# Start of WORKING DATA

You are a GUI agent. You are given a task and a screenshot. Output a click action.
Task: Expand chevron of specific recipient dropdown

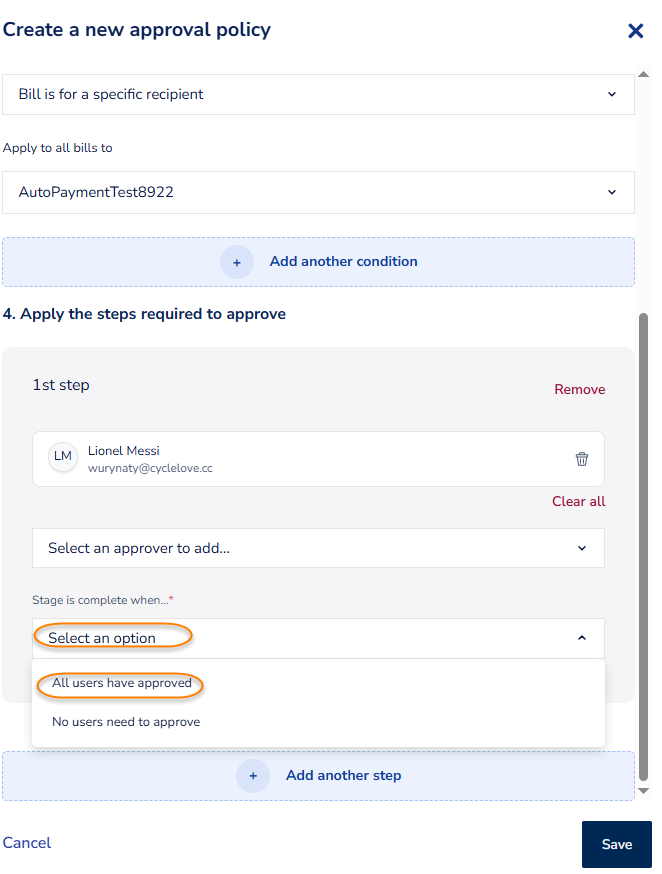pos(612,94)
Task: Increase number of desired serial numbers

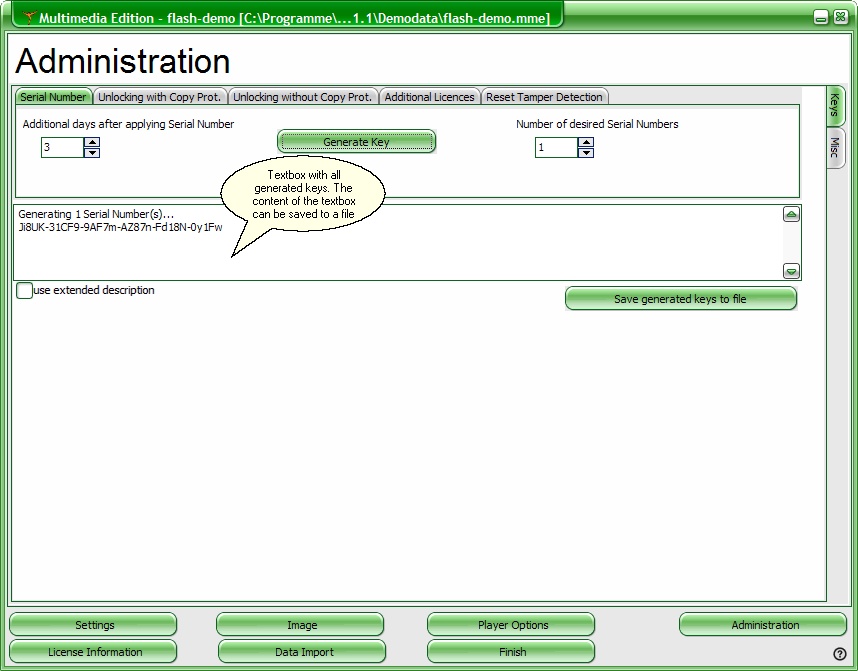Action: (586, 142)
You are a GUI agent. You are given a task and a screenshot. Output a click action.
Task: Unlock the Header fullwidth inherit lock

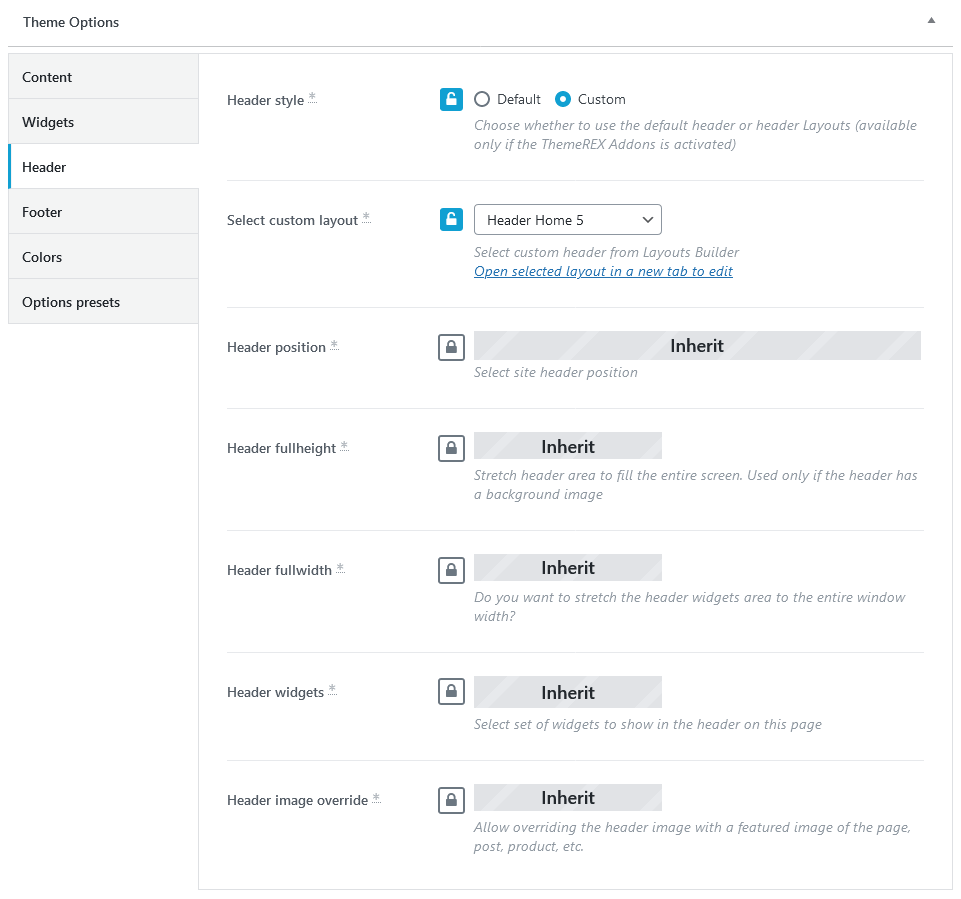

# End of WORKING DATA

Render the data above as a numbered list with one line per item and no blank lines. Omit the pictures.

1. You are a GUI agent. You are given a task and a screenshot. Output a click action.
2. Task: Expand chevron of specific recipient dropdown
3. pos(612,94)
4. Task: Increase number of desired serial numbers
5. Action: (586, 142)
6. You are a GUI agent. You are given a task and a screenshot. Output a click action.
7. Task: Unlock the Header fullwidth inherit lock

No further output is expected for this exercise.